▸ **Task details**
Copy out exactly the lines from the line containing "Task: Select return 12 August fare 42.29 EUR" to the end of the listing.
######
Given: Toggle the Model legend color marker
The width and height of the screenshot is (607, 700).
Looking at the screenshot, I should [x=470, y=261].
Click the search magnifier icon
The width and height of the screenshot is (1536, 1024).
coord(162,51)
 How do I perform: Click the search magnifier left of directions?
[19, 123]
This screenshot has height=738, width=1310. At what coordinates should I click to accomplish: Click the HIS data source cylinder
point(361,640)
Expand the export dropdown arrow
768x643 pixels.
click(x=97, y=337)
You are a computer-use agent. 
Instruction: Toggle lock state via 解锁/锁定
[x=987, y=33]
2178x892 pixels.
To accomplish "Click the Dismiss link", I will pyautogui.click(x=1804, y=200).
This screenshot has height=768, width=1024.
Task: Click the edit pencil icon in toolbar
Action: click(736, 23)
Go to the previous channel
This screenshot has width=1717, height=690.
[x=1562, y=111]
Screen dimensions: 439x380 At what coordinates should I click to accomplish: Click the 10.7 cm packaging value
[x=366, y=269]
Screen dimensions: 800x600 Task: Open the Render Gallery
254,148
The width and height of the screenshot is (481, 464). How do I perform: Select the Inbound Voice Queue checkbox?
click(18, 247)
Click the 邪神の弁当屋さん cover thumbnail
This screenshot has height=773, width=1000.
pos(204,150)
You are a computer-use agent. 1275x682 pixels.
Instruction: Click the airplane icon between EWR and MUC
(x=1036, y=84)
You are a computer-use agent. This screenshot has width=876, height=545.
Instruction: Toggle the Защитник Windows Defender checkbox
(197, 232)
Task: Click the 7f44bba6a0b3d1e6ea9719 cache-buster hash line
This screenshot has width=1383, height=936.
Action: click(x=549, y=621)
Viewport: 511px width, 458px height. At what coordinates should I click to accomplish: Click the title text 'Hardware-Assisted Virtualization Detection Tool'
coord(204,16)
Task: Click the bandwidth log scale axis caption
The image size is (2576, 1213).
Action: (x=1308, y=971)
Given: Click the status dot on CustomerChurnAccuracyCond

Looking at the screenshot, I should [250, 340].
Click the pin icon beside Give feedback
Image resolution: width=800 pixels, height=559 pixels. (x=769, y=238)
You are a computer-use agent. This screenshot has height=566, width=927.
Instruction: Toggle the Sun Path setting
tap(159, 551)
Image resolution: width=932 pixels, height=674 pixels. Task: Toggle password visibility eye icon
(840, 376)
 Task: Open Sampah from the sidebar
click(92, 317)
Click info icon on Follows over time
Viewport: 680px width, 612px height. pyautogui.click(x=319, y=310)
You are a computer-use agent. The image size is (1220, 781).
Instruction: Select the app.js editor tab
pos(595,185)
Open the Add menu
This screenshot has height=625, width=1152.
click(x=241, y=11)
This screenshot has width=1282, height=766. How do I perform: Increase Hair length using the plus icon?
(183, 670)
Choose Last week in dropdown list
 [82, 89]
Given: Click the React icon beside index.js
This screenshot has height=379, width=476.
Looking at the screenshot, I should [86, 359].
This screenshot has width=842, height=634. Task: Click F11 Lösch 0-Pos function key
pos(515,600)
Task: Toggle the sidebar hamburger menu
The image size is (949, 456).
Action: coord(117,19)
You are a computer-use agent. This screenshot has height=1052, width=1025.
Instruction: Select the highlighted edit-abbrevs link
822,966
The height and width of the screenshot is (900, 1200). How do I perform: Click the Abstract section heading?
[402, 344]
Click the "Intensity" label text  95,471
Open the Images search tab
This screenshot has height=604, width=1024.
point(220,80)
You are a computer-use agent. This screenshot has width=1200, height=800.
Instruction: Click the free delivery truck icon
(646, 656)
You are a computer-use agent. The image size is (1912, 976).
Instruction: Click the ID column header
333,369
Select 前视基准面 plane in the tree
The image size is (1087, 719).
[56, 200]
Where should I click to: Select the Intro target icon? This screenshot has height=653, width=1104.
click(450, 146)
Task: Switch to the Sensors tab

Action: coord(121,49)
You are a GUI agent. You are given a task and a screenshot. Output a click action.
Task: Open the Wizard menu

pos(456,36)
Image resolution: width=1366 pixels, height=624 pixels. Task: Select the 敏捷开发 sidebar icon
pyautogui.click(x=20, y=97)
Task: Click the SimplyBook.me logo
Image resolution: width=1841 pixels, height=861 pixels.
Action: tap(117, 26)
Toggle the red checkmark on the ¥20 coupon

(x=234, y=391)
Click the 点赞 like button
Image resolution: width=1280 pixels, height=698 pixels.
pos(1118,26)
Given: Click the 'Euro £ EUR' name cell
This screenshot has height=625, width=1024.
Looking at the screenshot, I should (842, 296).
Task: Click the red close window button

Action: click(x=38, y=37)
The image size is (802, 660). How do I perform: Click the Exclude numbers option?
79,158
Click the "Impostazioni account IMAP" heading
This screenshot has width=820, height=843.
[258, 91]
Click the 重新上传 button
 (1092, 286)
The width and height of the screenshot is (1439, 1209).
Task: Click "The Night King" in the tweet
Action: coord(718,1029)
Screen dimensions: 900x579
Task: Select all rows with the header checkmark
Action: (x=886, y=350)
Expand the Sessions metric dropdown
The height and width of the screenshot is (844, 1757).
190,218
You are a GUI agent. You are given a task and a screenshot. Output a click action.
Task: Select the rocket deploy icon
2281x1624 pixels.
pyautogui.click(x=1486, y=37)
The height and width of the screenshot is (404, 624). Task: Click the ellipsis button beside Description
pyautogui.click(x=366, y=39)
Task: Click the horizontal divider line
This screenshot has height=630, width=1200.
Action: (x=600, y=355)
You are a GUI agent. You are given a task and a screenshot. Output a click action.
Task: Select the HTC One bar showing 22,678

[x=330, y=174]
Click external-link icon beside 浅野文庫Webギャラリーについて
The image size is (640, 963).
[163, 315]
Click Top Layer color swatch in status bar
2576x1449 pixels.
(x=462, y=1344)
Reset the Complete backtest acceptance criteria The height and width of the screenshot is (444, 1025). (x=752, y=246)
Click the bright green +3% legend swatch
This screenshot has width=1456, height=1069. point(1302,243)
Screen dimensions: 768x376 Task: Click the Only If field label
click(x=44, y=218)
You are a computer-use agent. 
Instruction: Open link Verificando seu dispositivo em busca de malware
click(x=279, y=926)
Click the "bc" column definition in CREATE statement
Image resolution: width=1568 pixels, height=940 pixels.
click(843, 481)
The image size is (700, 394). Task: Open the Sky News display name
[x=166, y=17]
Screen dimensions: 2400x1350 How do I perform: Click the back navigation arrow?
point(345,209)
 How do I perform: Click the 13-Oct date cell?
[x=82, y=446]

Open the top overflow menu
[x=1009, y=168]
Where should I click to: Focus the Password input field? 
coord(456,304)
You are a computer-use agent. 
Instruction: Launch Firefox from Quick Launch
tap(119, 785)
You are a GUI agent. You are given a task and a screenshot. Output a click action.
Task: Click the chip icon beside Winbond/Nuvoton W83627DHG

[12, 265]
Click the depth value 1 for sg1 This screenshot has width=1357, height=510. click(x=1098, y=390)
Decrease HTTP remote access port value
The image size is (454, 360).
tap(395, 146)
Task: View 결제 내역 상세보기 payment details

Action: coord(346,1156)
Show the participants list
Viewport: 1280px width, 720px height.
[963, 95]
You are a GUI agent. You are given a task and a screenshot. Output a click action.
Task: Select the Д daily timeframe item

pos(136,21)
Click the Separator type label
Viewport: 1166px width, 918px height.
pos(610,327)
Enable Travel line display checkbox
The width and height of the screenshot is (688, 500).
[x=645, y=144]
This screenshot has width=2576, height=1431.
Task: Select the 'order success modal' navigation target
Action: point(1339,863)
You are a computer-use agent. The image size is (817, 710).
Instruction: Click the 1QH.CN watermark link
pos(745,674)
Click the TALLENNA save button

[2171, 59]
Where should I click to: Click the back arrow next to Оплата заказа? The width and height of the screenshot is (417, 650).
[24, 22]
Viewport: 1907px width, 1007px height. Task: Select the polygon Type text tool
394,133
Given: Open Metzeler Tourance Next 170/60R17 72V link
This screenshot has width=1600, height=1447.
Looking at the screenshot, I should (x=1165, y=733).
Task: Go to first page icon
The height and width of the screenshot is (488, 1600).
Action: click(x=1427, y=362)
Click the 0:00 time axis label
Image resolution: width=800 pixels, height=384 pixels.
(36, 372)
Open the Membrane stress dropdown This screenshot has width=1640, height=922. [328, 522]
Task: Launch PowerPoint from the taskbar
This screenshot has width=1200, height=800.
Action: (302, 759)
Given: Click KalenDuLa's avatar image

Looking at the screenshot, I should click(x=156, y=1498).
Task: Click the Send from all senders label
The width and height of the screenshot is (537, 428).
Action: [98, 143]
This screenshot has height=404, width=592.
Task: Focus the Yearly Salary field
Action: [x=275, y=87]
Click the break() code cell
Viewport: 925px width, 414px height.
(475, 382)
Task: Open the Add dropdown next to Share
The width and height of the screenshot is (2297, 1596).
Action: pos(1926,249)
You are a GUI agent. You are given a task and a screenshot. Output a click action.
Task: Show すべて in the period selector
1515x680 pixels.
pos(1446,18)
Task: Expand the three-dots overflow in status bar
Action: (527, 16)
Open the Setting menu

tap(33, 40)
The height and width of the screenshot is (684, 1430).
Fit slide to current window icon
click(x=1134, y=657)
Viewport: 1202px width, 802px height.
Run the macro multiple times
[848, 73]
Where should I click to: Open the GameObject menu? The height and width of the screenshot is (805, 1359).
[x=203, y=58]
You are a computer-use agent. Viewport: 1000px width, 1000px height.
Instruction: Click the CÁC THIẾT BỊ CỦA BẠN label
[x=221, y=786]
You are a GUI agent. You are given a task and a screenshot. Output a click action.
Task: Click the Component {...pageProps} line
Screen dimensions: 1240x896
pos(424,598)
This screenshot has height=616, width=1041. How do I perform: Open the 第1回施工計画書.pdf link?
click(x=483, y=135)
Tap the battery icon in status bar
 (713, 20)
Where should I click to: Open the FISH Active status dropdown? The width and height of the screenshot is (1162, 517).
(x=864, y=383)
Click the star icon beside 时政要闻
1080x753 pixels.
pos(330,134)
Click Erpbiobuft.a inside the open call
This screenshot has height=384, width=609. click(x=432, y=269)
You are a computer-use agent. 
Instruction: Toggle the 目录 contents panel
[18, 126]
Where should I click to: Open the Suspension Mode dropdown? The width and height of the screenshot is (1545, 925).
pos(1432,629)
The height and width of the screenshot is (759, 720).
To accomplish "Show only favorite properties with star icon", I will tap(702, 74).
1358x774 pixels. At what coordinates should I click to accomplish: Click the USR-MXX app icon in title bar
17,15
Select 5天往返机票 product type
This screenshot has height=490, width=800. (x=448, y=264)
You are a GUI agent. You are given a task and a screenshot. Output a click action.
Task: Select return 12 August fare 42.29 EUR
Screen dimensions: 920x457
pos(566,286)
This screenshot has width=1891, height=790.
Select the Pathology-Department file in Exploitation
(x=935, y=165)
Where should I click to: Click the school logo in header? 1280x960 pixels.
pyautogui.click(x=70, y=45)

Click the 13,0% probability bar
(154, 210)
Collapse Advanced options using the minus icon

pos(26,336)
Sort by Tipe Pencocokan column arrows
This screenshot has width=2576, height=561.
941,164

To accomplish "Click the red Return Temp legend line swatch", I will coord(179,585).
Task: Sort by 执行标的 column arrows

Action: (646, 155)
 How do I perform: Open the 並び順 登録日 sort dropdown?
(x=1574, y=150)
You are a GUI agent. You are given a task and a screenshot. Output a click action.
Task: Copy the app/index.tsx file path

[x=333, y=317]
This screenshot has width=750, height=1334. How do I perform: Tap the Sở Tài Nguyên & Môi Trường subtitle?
######
▸ **Answer for this exercise**
Task: Select return 12 August fare 42.29 EUR
Screen dimensions: 920x457
pos(566,286)
This screenshot has width=1891, height=790.
Select the Pathology-Department file in Exploitation
(x=935, y=165)
Where should I click to: Click the school logo in header? 1280x960 pixels.
pyautogui.click(x=70, y=45)

Click the 13,0% probability bar
(154, 210)
Collapse Advanced options using the minus icon

pos(26,336)
Sort by Tipe Pencocokan column arrows
This screenshot has width=2576, height=561.
941,164

To accomplish "Click the red Return Temp legend line swatch", I will coord(179,585).
Task: Sort by 执行标的 column arrows

Action: (646, 155)
 How do I perform: Open the 並び順 登録日 sort dropdown?
(x=1574, y=150)
You are a GUI agent. You are given a task and a screenshot. Output a click action.
Task: Copy the app/index.tsx file path

[x=333, y=317]
This screenshot has width=750, height=1334. How do I perform: Tap the Sở Tài Nguyên & Môi Trường subtitle?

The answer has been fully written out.